By sector — Retail & commerce

SkuLift for Retail

For retail and consumer brands, the shelf is moving inside AI answers. SkuLift turns your product catalog into citable assets, measures whether engines surface your products when a shopper asks for the best option, and ships the fixes that move you from invisible to recommended — for D2C storefronts and B2B wholesale alike.

What does SkuLift do for a retail brand?

For retail, SkuLift makes your products citable by AI: it measures whether engines recommend your catalog on shopping queries, explains the gaps, and ships feed and content fixes — across D2C storefronts and B2B wholesale.

The pain

Your products are invisible where shoppers now decide

Shoppers increasingly ask an AI engine for the best option before they ever reach a category page. When a buyer types "best running shoes for flat feet" or "where to buy a quiet dishwasher", ChatGPT, Perplexity, Gemini and Claude answer with a shortlist — and most retail catalogs are simply not in it.

This is a new kind of out-of-stock: not the product missing from the warehouse, but the product missing from the answer. Your bestsellers can be perfectly merchandised on-site, top of the paid auction, and first on Google, yet absent from the recommendation an engine hands a shopper who never clicks through to your store. The decision forms inside the answer, and the answer does not know your catalog exists.
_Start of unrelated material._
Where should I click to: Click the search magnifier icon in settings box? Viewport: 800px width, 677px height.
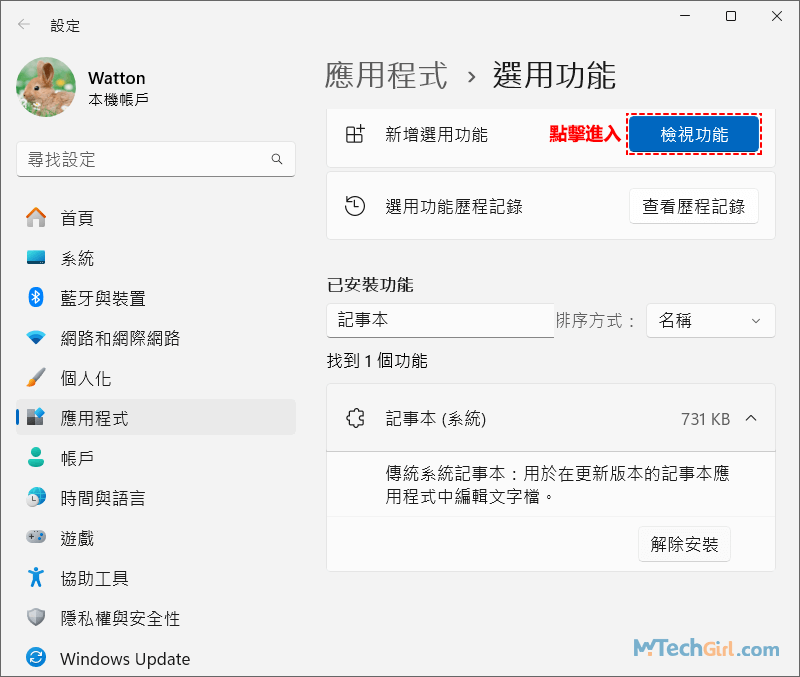(277, 160)
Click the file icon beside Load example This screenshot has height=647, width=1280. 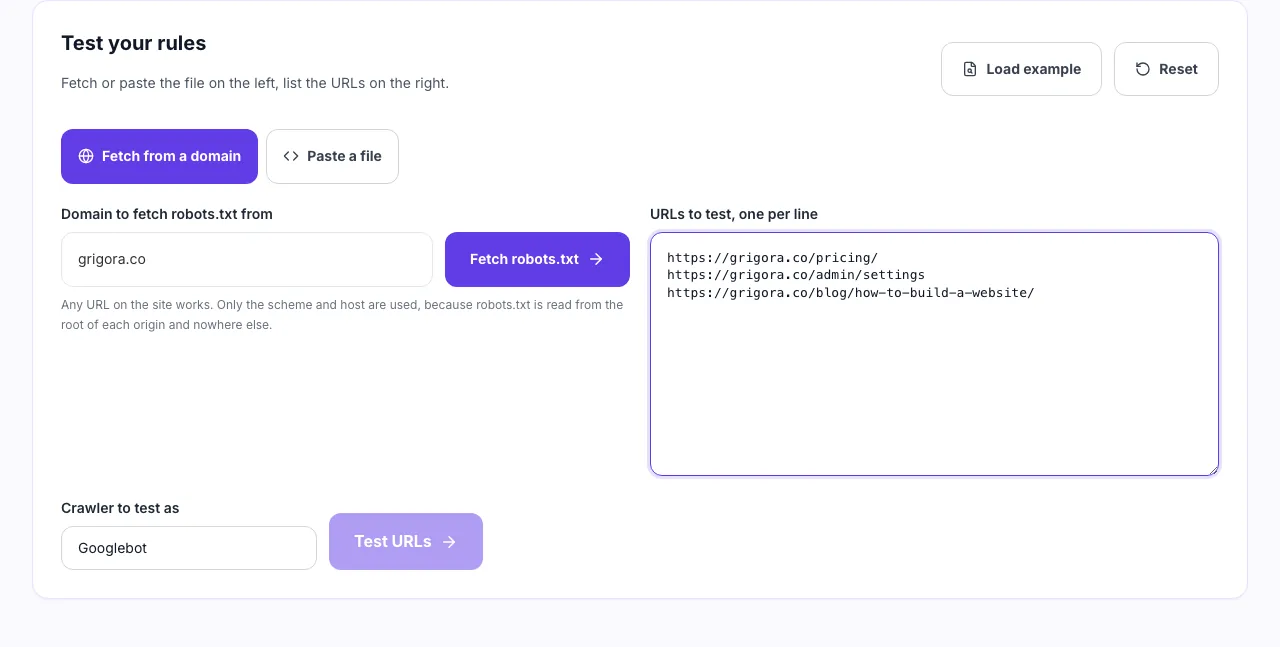coord(970,69)
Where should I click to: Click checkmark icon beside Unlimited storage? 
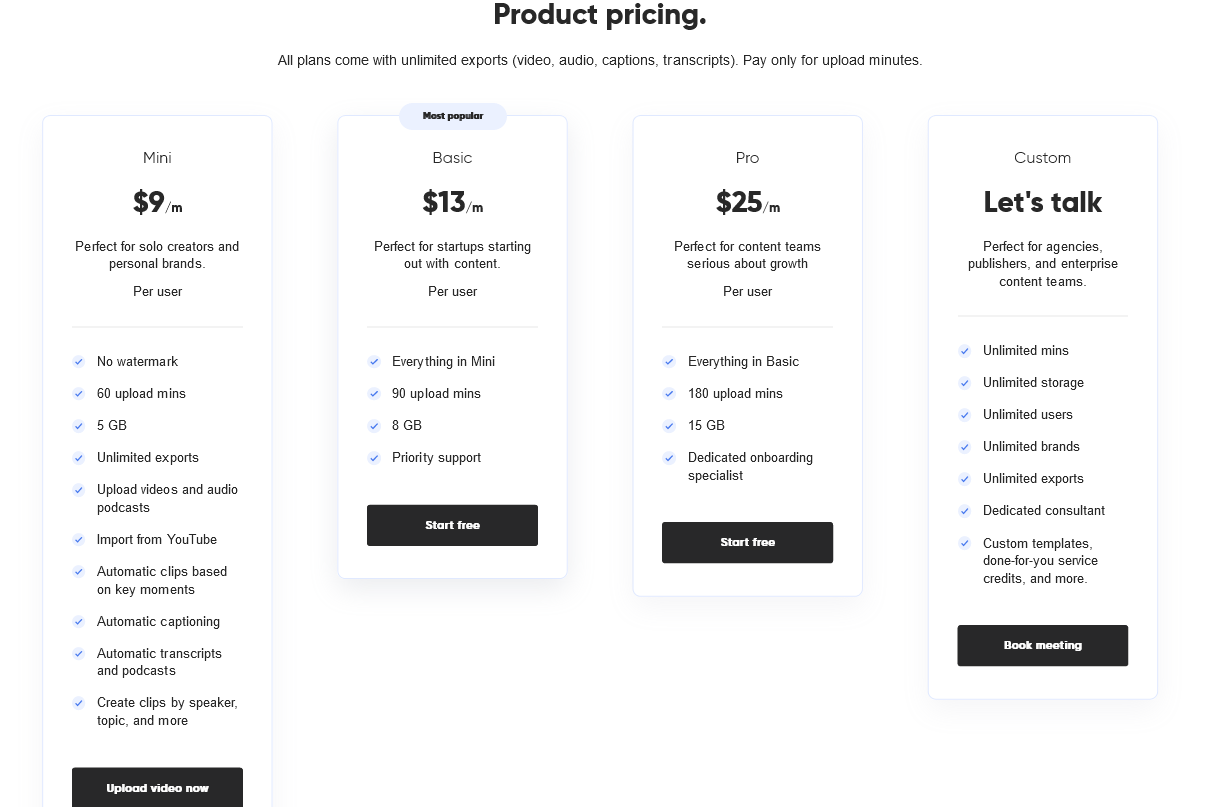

The market queries that matter are concrete and high-intent: "best [category] for [use]", "[product] vs [product]", "is [brand] any good", and "where to buy [item] near me". Each is a moment where a buyer is asking to be sold to, and each is currently answered by whichever brand the engine happens to find most citable — often a competitor with a cleaner feed and better structured product content, not a better product.

For a retail brand, this is unmanaged risk on the most valuable real estate in commerce. There is no baseline of which products get cited, no benchmark against competitors, and no trend to defend a budget with. SkuLift is the instrument that closes that gap, and it treats your D2C storefront and your B2B wholesale channel as one catalog measured against the queries that actually drive demand.

The approach

The SkuLift loop, applied to your catalog

The same closed loop powers every engagement; for retail it reads as catalog activation. We measure product presence across engines, analyze why specific SKUs are or are not cited, recommend the highest-leverage feed and content fixes, ship them through a human gate, and re-measure to confirm the lift.

Measurement probes the engines your shoppers actually use, on the category and comparison queries that drive your demand, recording which products get named, with what framing, and against which competitors. That gives you a living shelf map of AI answers instead of a one-off audit that is stale the moment a competitor updates a feed.

Analysis explains why a product is missing: a thin or malformed feed, missing attributes an engine needs to match intent, weak review signal, or a category page that reads as marketing rather than as an answer. Recommendations are ranked by expected impact, so your merchandising and content teams fix the SKUs and categories that move the most answers first, not every theoretical optimization.

Execution ships the chosen fix — a cleaned product feed, an answer-first category page, a structured comparison — through a human gate where your brand and pricing stay in control. Re-measurement then closes the loop with evidence: the same product, the same query, measured again, showing whether your presence actually climbed. The catalog becomes a set of citable assets you operate, not a static export.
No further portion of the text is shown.